Copy out the lines of the data items word for word, starting with the line containing "Flavor: [button] (340, 168)" and continuing through the line containing "diapers (393, 708)", with both of those lines included.

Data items

____

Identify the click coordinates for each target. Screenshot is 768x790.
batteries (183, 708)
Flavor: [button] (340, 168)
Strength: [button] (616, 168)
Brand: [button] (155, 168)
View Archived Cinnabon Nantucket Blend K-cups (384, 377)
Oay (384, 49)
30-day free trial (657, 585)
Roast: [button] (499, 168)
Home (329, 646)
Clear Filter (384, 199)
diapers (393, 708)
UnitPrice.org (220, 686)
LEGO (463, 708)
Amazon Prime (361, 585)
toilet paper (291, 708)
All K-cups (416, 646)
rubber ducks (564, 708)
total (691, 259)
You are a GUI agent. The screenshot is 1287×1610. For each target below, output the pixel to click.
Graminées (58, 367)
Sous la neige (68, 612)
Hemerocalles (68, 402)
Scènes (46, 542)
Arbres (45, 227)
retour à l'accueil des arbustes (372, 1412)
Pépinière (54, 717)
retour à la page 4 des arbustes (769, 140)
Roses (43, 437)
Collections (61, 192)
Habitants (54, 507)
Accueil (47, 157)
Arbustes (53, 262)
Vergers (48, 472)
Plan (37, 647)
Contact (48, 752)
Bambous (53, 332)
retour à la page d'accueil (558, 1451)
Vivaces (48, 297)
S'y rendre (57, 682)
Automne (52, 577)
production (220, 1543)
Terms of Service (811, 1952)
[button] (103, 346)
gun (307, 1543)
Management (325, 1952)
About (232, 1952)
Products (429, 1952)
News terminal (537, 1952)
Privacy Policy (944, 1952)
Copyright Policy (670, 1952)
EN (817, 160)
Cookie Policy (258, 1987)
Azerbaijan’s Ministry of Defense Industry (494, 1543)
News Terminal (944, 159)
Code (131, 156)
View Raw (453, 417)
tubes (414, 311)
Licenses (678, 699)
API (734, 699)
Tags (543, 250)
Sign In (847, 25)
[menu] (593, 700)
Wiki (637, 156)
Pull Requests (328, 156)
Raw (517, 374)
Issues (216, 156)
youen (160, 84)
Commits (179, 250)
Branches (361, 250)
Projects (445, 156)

____

● **Reply**
Flavor: [button] (340, 168)
Strength: [button] (616, 168)
Brand: [button] (155, 168)
View Archived Cinnabon Nantucket Blend K-cups (384, 377)
Oay (384, 49)
30-day free trial (657, 585)
Roast: [button] (499, 168)
Home (329, 646)
Clear Filter (384, 199)
diapers (393, 708)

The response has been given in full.